Une durée courte permet de limiter le coût total du crédit, mais réduit mécaniquement le montant empruntable.
Sur 20 ans : le bon compromis ?
Sur 20 ans, les taux s’établissent autour de 3,42 % en moyenne, contre 3,41% en avril. L’évolution est donc quasi imperceptible. Les meilleurs profils peuvent descendre autour de 3,31 %, tandis que les profils plus modestes se situent plutôt autour de 3,49 %.
Avec les mêmes revenus et la même mensualité, Raphaël et Anna peuvent obtenir un taux à 3,45 %. Leur capacité d’emprunt grimpe alors à environ 303 086 €.
Avec ce budget, ils peuvent envisager l’achat d’un appartement de 90m2 à Lille ou d’une maison de 95m2 à Dijon, selon les prix observés par MeilleursAgents en avril 2026.
Sur 25 ans : toujours plus de levier, mais un coût plus élevé
Sur 25 ans, les taux atteignent en moyenne 3,50 %. C’est sur cette durée que les écarts entre profils sont les plus marqués. Les meilleurs dossiers peuvent obtenir autour de 3,39 %, contre environ 3,59 % pour les revenus plus modestes.
Avec une mensualité de 1 750 € et un taux à 3,51%, Raphaël et Anna pourront emprunter environ 349 807 €, soit plus de 100 000€ de plus que sur 15 ans.
Combien emprunter selon la durée en mai 2026 avec 5000€ de revenus ?
Durée du prêt | Taux moyen (40-80k€) | Mensualité | Capacité d’emprunt |
15 ans | 3,25 % | 1 750 € | 249 050€ |
20 ans | 3,45 % | 1 750 € | 303 086€ |
25 ans | 3,51 % | 1 750 € | 349 807€ |
Questions fréquentes sur les taux
Selon les analyses de Pretto, plusieurs scénarios sont envisagés. En cas de tensions persistantes et d’inflation légèrement plus élevée, les taux pourraient progressivement remonter, pour se situer autour de 3,55 % à 4 % sur 20 ans.
Dans ce contexte, attendre une baisse franche des taux reste incertain.

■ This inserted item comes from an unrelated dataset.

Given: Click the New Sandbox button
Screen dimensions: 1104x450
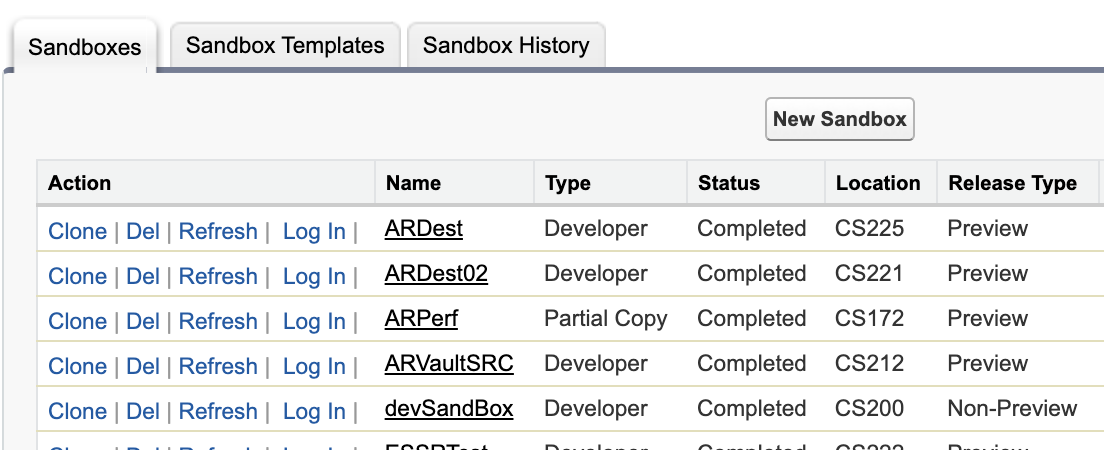Looking at the screenshot, I should point(839,119).
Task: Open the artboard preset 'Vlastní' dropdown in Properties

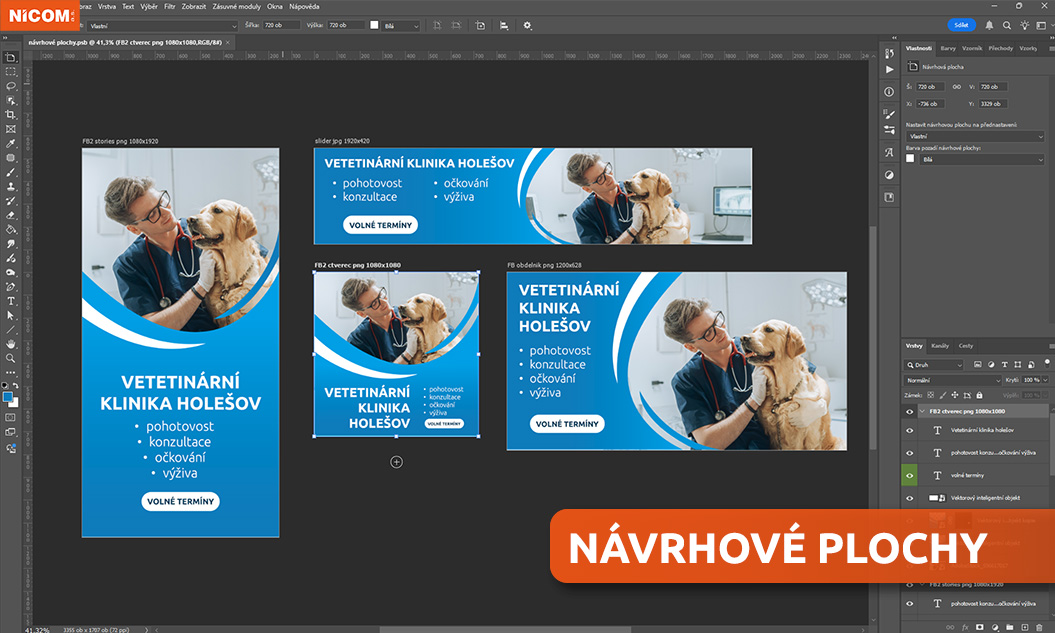Action: [975, 135]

Le marché semble davantage s’orienter vers une phase d’équilibre, avec des variations modérées selon la conjoncture économique et les décisions de la Banque centrale européenne.
Un scénario au-delà de 4 % paraît peu probable, sans être totalement exclu. Les hypothèses de forte hausse restent toutefois à nuancer. Les taux immobiliers ne suivent plus automatiquement les taux obligataires, et les banques cherchent encore à capter des clients, ce qui limite les variations trop rapides.
Les banques orientent leurs offres en fonction des clients qu’elles souhaitent attirer. Certaines ciblent les jeunes actifs, d’autres les profils à hauts revenus.
Le taux proposé dépend ensuite de nombreux critères propres à chaque emprunteur : niveau de revenus, stabilité professionnelle, apport, âge ou encore durée du prêt. Tous ces éléments permettent aux banques d’ajuster leurs conditions et de se positionner de manière plus compétitive sur les profils qu’elles privilégient.